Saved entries
________________________________________

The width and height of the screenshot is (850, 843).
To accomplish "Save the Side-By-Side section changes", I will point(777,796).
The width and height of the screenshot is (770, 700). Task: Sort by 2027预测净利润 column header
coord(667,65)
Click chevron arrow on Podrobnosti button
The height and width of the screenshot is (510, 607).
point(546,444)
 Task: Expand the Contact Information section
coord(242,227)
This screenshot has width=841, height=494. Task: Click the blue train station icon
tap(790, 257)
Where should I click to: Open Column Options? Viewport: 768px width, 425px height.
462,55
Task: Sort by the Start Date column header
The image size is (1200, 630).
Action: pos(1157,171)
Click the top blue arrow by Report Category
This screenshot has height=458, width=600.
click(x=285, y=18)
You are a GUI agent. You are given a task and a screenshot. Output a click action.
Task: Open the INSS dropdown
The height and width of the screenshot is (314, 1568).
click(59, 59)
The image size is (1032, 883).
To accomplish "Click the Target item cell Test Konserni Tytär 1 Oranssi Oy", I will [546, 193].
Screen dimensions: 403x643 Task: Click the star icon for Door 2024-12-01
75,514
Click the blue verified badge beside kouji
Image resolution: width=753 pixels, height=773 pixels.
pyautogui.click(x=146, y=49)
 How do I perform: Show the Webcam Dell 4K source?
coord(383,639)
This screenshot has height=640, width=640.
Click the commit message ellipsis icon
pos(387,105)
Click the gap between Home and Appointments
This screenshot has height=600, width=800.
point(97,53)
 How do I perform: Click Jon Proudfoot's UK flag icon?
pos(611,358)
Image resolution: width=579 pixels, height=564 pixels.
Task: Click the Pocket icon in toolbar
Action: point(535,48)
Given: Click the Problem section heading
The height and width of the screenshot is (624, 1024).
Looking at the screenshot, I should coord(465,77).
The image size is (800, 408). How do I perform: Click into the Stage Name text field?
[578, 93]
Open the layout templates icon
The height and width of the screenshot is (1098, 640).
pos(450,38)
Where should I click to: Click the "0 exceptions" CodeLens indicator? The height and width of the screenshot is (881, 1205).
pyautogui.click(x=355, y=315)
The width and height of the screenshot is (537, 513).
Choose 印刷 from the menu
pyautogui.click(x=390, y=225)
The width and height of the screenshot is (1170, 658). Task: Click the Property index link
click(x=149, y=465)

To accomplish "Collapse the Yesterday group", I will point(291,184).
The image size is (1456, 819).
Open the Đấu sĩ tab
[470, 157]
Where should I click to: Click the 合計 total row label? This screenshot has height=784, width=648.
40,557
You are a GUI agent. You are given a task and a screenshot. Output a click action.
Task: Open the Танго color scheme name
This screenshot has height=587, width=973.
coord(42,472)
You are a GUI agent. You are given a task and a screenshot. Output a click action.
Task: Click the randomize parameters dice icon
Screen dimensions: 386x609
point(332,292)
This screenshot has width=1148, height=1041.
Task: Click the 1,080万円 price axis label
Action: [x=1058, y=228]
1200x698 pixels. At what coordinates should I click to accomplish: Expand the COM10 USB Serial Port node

________________________________________

*Goal of the exercise:*
The records need to be reproduced in their entirety, word for word.

*Written solution:*
The width and height of the screenshot is (850, 843).
To accomplish "Save the Side-By-Side section changes", I will point(777,796).
The width and height of the screenshot is (770, 700). Task: Sort by 2027预测净利润 column header
coord(667,65)
Click chevron arrow on Podrobnosti button
The height and width of the screenshot is (510, 607).
point(546,444)
 Task: Expand the Contact Information section
coord(242,227)
This screenshot has width=841, height=494. Task: Click the blue train station icon
tap(790, 257)
Where should I click to: Open Column Options? Viewport: 768px width, 425px height.
462,55
Task: Sort by the Start Date column header
The image size is (1200, 630).
Action: pos(1157,171)
Click the top blue arrow by Report Category
This screenshot has height=458, width=600.
click(x=285, y=18)
You are a GUI agent. You are given a task and a screenshot. Output a click action.
Task: Open the INSS dropdown
The height and width of the screenshot is (314, 1568).
click(59, 59)
The image size is (1032, 883).
To accomplish "Click the Target item cell Test Konserni Tytär 1 Oranssi Oy", I will [546, 193].
Screen dimensions: 403x643 Task: Click the star icon for Door 2024-12-01
75,514
Click the blue verified badge beside kouji
Image resolution: width=753 pixels, height=773 pixels.
pyautogui.click(x=146, y=49)
 How do I perform: Show the Webcam Dell 4K source?
coord(383,639)
This screenshot has height=640, width=640.
Click the commit message ellipsis icon
pos(387,105)
Click the gap between Home and Appointments
This screenshot has height=600, width=800.
point(97,53)
 How do I perform: Click Jon Proudfoot's UK flag icon?
pos(611,358)
Image resolution: width=579 pixels, height=564 pixels.
Task: Click the Pocket icon in toolbar
Action: point(535,48)
Given: Click the Problem section heading
The height and width of the screenshot is (624, 1024).
Looking at the screenshot, I should coord(465,77).
The image size is (800, 408). How do I perform: Click into the Stage Name text field?
[578, 93]
Open the layout templates icon
The height and width of the screenshot is (1098, 640).
pos(450,38)
Where should I click to: Click the "0 exceptions" CodeLens indicator? The height and width of the screenshot is (881, 1205).
pyautogui.click(x=355, y=315)
The width and height of the screenshot is (537, 513).
Choose 印刷 from the menu
pyautogui.click(x=390, y=225)
The width and height of the screenshot is (1170, 658). Task: Click the Property index link
click(x=149, y=465)

To accomplish "Collapse the Yesterday group", I will point(291,184).
The image size is (1456, 819).
Open the Đấu sĩ tab
[470, 157]
Where should I click to: Click the 合計 total row label? This screenshot has height=784, width=648.
40,557
You are a GUI agent. You are given a task and a screenshot. Output a click action.
Task: Open the Танго color scheme name
This screenshot has height=587, width=973.
coord(42,472)
You are a GUI agent. You are given a task and a screenshot. Output a click action.
Task: Click the randomize parameters dice icon
Screen dimensions: 386x609
point(332,292)
This screenshot has width=1148, height=1041.
Task: Click the 1,080万円 price axis label
Action: [x=1058, y=228]
1200x698 pixels. At what coordinates should I click to accomplish: Expand the COM10 USB Serial Port node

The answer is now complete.